▶ [Requirement]:
Please update the rows below by changing every "GUI agent" to "UI assistant", keeping everything else the same.

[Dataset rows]
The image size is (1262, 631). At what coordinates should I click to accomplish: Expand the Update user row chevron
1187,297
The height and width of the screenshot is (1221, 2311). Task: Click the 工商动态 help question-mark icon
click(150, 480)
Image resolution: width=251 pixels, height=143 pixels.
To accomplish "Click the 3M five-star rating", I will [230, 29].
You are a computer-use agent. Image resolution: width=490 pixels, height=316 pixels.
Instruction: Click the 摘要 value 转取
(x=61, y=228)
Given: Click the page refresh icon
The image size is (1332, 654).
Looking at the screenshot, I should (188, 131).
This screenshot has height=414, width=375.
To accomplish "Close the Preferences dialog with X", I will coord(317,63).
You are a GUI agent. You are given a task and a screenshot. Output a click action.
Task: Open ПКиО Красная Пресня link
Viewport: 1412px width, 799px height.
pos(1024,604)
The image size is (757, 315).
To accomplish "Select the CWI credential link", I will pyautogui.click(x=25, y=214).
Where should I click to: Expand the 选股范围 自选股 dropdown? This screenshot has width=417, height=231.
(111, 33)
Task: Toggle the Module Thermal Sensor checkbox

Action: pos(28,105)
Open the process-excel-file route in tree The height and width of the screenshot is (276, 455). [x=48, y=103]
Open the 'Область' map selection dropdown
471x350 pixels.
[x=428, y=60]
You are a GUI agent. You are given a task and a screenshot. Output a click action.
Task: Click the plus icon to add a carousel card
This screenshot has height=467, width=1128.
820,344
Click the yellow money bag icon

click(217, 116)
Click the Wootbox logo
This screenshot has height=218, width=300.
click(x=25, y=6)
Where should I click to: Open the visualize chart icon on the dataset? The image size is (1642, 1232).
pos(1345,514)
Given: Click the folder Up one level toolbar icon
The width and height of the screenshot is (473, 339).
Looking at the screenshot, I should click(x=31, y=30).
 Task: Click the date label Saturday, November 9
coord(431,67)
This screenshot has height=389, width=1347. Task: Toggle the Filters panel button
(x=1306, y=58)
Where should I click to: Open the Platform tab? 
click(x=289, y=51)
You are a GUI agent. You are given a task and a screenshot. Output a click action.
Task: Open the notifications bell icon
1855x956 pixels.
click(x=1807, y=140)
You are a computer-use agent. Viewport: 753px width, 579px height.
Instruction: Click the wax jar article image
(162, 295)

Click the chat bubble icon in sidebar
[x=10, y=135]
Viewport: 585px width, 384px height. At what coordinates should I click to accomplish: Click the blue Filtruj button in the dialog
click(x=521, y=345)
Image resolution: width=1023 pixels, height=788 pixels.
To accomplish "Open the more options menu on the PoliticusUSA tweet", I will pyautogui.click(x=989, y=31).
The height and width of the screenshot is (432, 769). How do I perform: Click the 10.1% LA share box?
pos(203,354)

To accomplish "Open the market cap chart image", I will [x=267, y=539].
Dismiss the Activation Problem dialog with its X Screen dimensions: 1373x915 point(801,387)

▶ [Output for this task]:
The image size is (1262, 631). At what coordinates should I click to accomplish: Expand the Update user row chevron
1187,297
The height and width of the screenshot is (1221, 2311). Task: Click the 工商动态 help question-mark icon
click(150, 480)
Image resolution: width=251 pixels, height=143 pixels.
To accomplish "Click the 3M five-star rating", I will [230, 29].
You are a computer-use agent. Image resolution: width=490 pixels, height=316 pixels.
Instruction: Click the 摘要 value 转取
(x=61, y=228)
Given: Click the page refresh icon
The image size is (1332, 654).
Looking at the screenshot, I should (188, 131).
This screenshot has height=414, width=375.
To accomplish "Close the Preferences dialog with X", I will coord(317,63).
You are a UI assistant. You are given a task and a screenshot. Output a click action.
Task: Open ПКиО Красная Пресня link
Viewport: 1412px width, 799px height.
pos(1024,604)
The image size is (757, 315).
To accomplish "Select the CWI credential link", I will pyautogui.click(x=25, y=214).
Where should I click to: Expand the 选股范围 自选股 dropdown? This screenshot has width=417, height=231.
(111, 33)
Task: Toggle the Module Thermal Sensor checkbox

Action: pos(28,105)
Open the process-excel-file route in tree The height and width of the screenshot is (276, 455). [x=48, y=103]
Open the 'Область' map selection dropdown
471x350 pixels.
[x=428, y=60]
You are a UI assistant. You are given a task and a screenshot. Output a click action.
Task: Click the plus icon to add a carousel card
This screenshot has height=467, width=1128.
820,344
Click the yellow money bag icon

click(217, 116)
Click the Wootbox logo
This screenshot has height=218, width=300.
click(x=25, y=6)
Where should I click to: Open the visualize chart icon on the dataset? The image size is (1642, 1232).
pos(1345,514)
Given: Click the folder Up one level toolbar icon
The width and height of the screenshot is (473, 339).
Looking at the screenshot, I should click(x=31, y=30).
 Task: Click the date label Saturday, November 9
coord(431,67)
This screenshot has height=389, width=1347. Task: Toggle the Filters panel button
(x=1306, y=58)
Where should I click to: Open the Platform tab? 
click(x=289, y=51)
You are a UI assistant. You are given a task and a screenshot. Output a click action.
Task: Open the notifications bell icon
1855x956 pixels.
click(x=1807, y=140)
You are a computer-use agent. Viewport: 753px width, 579px height.
Instruction: Click the wax jar article image
(162, 295)

Click the chat bubble icon in sidebar
[x=10, y=135]
Viewport: 585px width, 384px height. At what coordinates should I click to accomplish: Click the blue Filtruj button in the dialog
click(x=521, y=345)
Image resolution: width=1023 pixels, height=788 pixels.
To accomplish "Open the more options menu on the PoliticusUSA tweet", I will pyautogui.click(x=989, y=31).
The height and width of the screenshot is (432, 769). How do I perform: Click the 10.1% LA share box?
pos(203,354)

To accomplish "Open the market cap chart image", I will [x=267, y=539].
Dismiss the Activation Problem dialog with its X Screen dimensions: 1373x915 point(801,387)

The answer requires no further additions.